+++ Fragmento proporcionado +++

# Sensor de temperatura DS1820.



## Meta (Dic 16, 2010)

Hola:

Hace un tiempo estaba comparando sensores de una lína entre LM35 y el DS1820. Lo probé con un PIC16F84A bajo el DS1820 con tiempo de conversión a 200 ms. El DS18S20 son de 750 ms.

Este PIC16F84A funciona con oscilador externo a 4 MHz. El tiempo de conversión cuando cambia la temperatura lo veo lento, he visto sensores más rápidos y casi a tiempo real. Cuando la temperatura cambia muy rápido en el LCD te lo muestra a saltos, se nota la lentitud y eso que me aconsejaron muchas personas usar el DS1820 porque es más preciso que el LM35. Los que han probado los dos sabrán.

La pregunta es. ¿Usando el DS1820 con un PIC16F84A a 20 MHz se puede notar la velicidad en el LCD o no tiene nada que ver?






Un cordial saludo.


----------



## elbrujo (Dic 17, 2010)

El DS1820 es un Dallas? yo lo use con una interfase para PC y anda ok, resuelve de 0.5 oC


----------



## cris3D (Dic 17, 2010)

checa cada cuanto se refresca o actualizas el dato que le mandas, algún día tuve problemas con eso pero todo fue cuestión de entender cada cuanto mandar a escribir en él, algo que llegue a hacer es poner un if donde a mandaba a escribir el dato solo si el dato era diferente al anterior.

+++ Datos registrados +++

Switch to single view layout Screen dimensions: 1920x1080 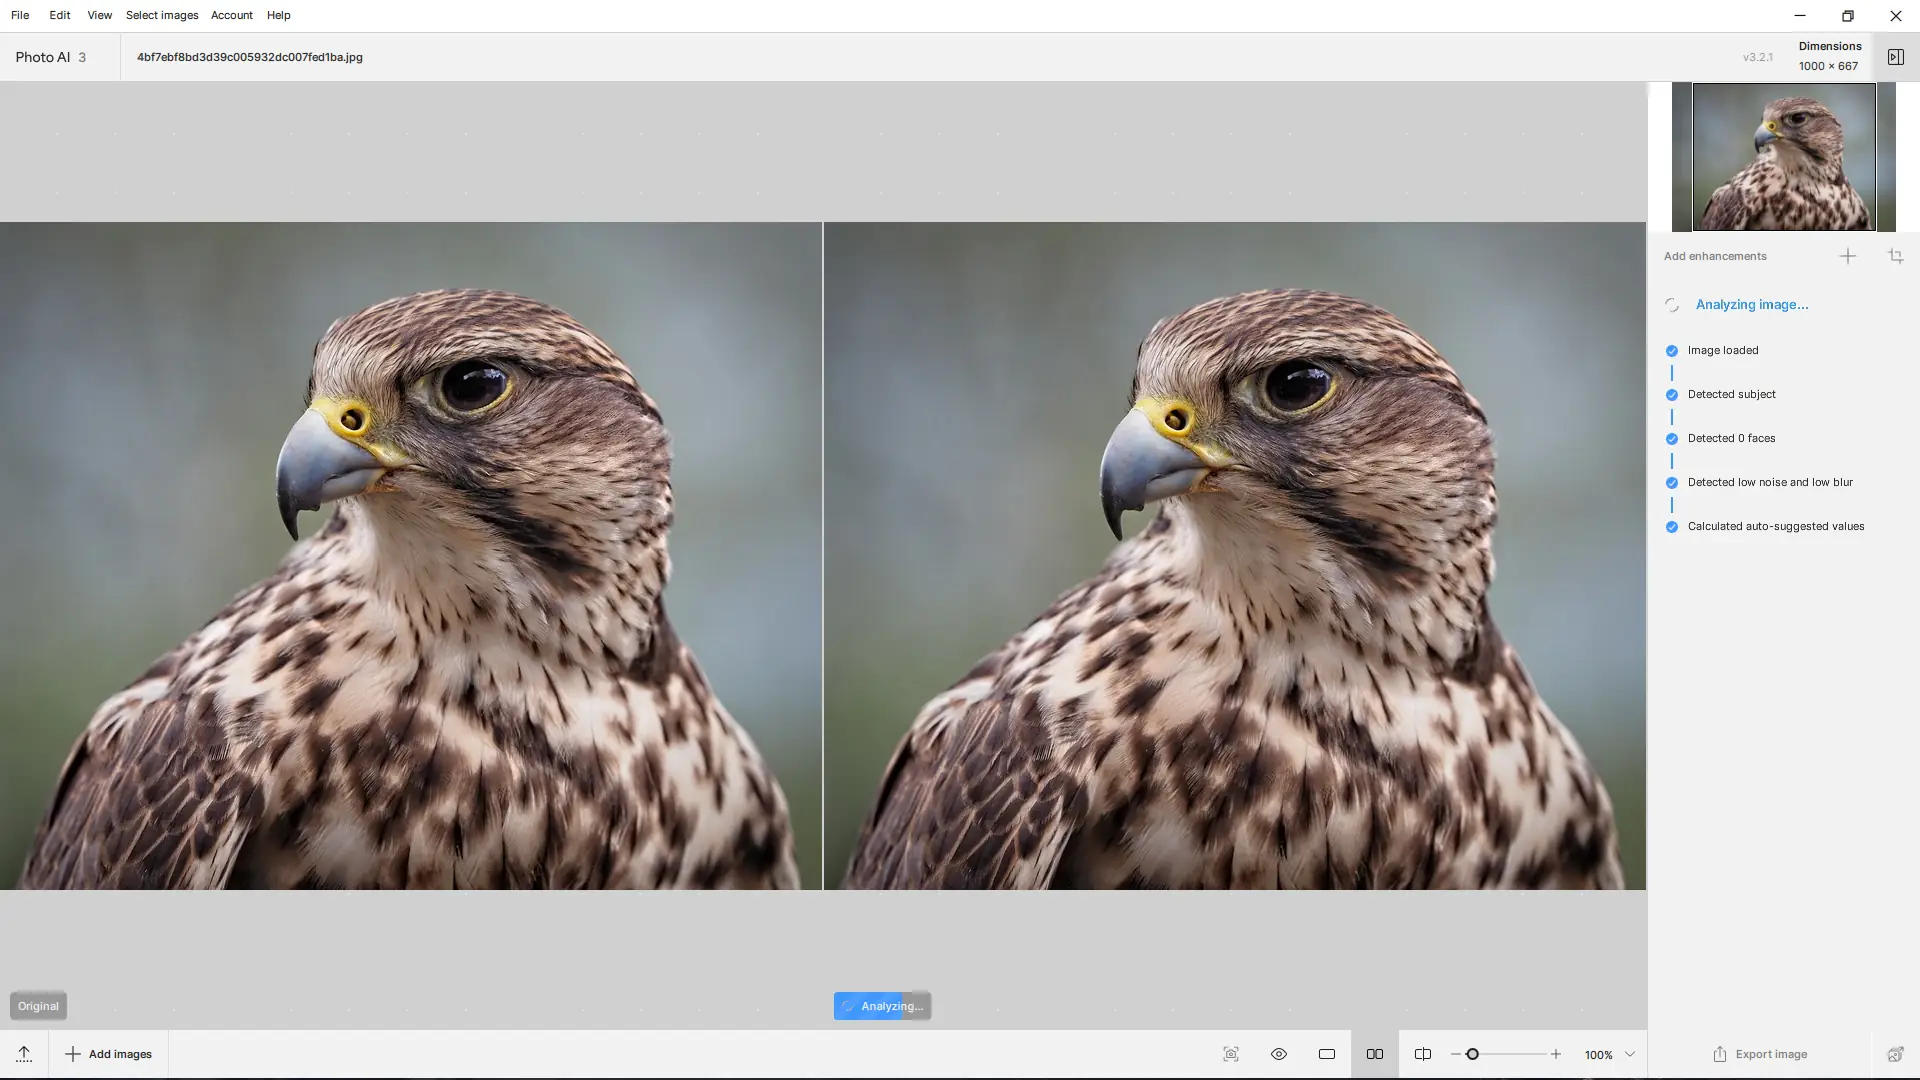point(1327,1054)
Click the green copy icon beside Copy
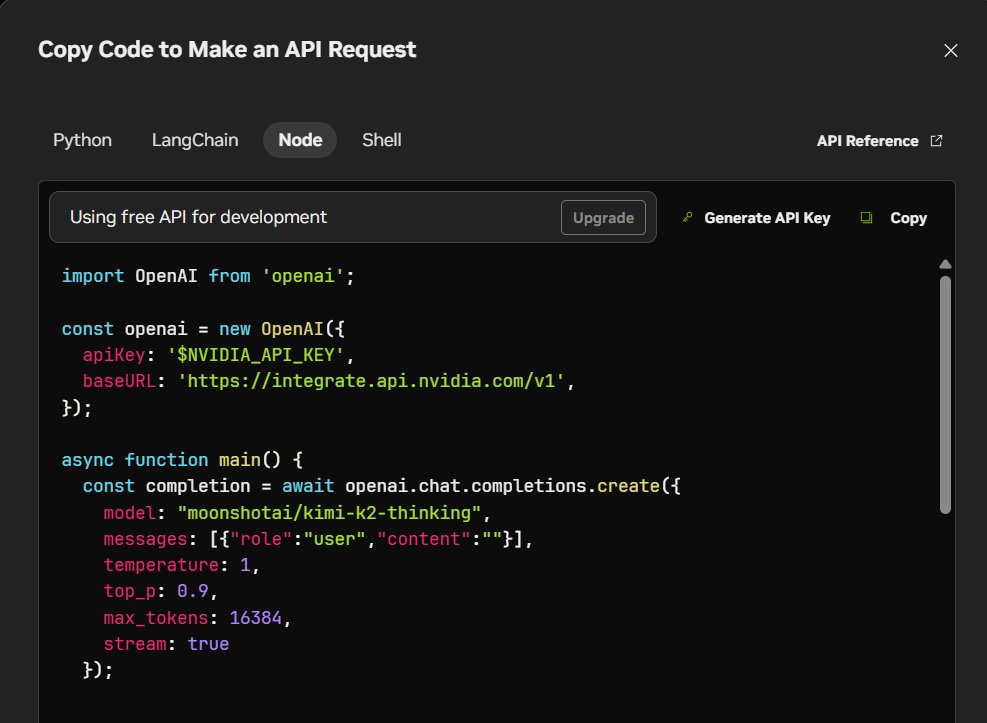Image resolution: width=987 pixels, height=723 pixels. [865, 217]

+++

Devuelve sin cambios, del hilo sobre el sensor DS1820, todo lo que va desde "Este PIC16F84A funciona" hasta "Un cordial saludo.", incluidos ambos extremos.

Este PIC16F84A funciona con oscilador externo a 4 MHz. El tiempo de conversión cuando cambia la temperatura lo veo lento, he visto sensores más rápidos y casi a tiempo real. Cuando la temperatura cambia muy rápido en el LCD te lo muestra a saltos, se nota la lentitud y eso que me aconsejaron muchas personas usar el DS1820 porque es más preciso que el LM35. Los que han probado los dos sabrán.

La pregunta es. ¿Usando el DS1820 con un PIC16F84A a 20 MHz se puede notar la velicidad en el LCD o no tiene nada que ver?






Un cordial saludo.